# Selected text:
......

Hadoop introduction

Example 2-3. Mapper for the maximum temperature example

import java.io.IOException;
import org.apache.hadoop.io.IntWritable;
import org.apache.hadoop.io.LongWritable;
import org.apache.hadoop.io.Text;
import org.apache.hadoop.mapreduce.Mapper;
public class MaxTemperatureMapper
extends Mapper<LongWritable, Text, Text, IntWritable> {
private static final int MISSING = 9999;
@Override
public void map(LongWritable key, Text value, Context context)
throws IOException, InterruptedException {
String line = value.toString();
String year = line.substring(15, 19);
int airTemperature;
if (line.charAt(87) == '+') { // parseInt doesn't like leading plus signs
airTemperature = Integer.parseInt(line.substring(88, 92));
} else {
airTemperature = Integer.parseInt(line.substring(87, 92));
}
String quality = line.substring(92, 93);
if (airTemperature != MISSING && quality.matches("[01459]")) {
context.write(new Text(year), new IntWritable(airTemperature));
}
}
}

The Mapper class is a generic type, with four formal type parameters that specify the input key, input value, output key, and output value types of the map function. For the present example, the input key is a long integer offset, the input value is a line of text, the output key is a year, and the output value is an air temperature (an integer). Rather than using built-in Java types, Hadoop provides its own set of basic types that are optimized for network serialization. These are found in the org.apache.hadoop.io package. Here we use LongWritable, which corresponds to a Java Long, Text (like Java String), and IntWritable (like Java Integer). The map() method is passed a key and a value. We convert the Text value containing the line of input into a Java String, then use its substring() method to extract the columns we are interested in. The map() method also provides an instance of Context to write the output to. In this case, we write the year as a Text object (since we are just using it as a key), and the temperature is wrapped in an IntWritable. We write an output record only if the temperature is present and the quality code indicates the temperature reading is OK. The reduce function is similarly defined using a Reducer, as illustrated in Example 2-4.

......

# To do:
Reproduce the part of the Hadoop mapper text that opens with the words containing "import java.io.IOException;" and closes with "value, Context context)". The material that follows has no connection to the Hadoop mapper text.

# Items:
......

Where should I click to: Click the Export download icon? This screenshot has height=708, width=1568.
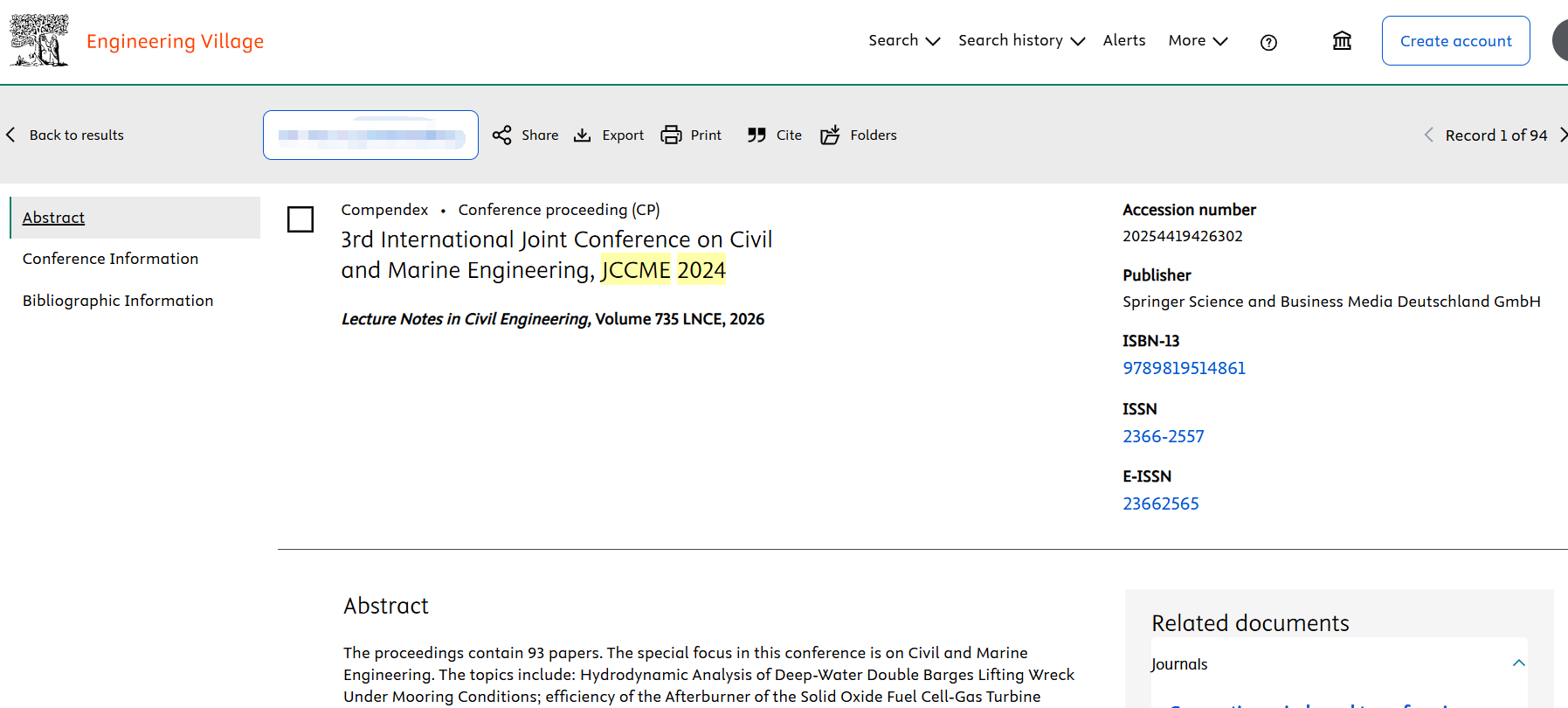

......

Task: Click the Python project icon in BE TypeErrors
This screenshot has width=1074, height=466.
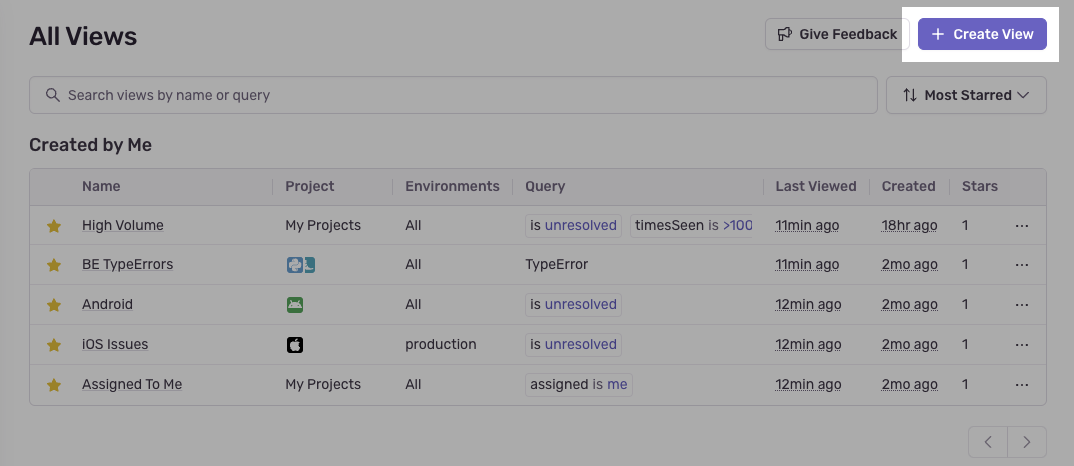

......

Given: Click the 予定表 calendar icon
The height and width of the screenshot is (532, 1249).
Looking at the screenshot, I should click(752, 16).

......

# Final result:
import java.io.IOException;
import org.apache.hadoop.io.IntWritable;
import org.apache.hadoop.io.LongWritable;
import org.apache.hadoop.io.Text;
import org.apache.hadoop.mapreduce.Mapper;
public class MaxTemperatureMapper
extends Mapper<LongWritable, Text, Text, IntWritable> {
private static final int MISSING = 9999;
@Override
public void map(LongWritable key, Text value, Context context)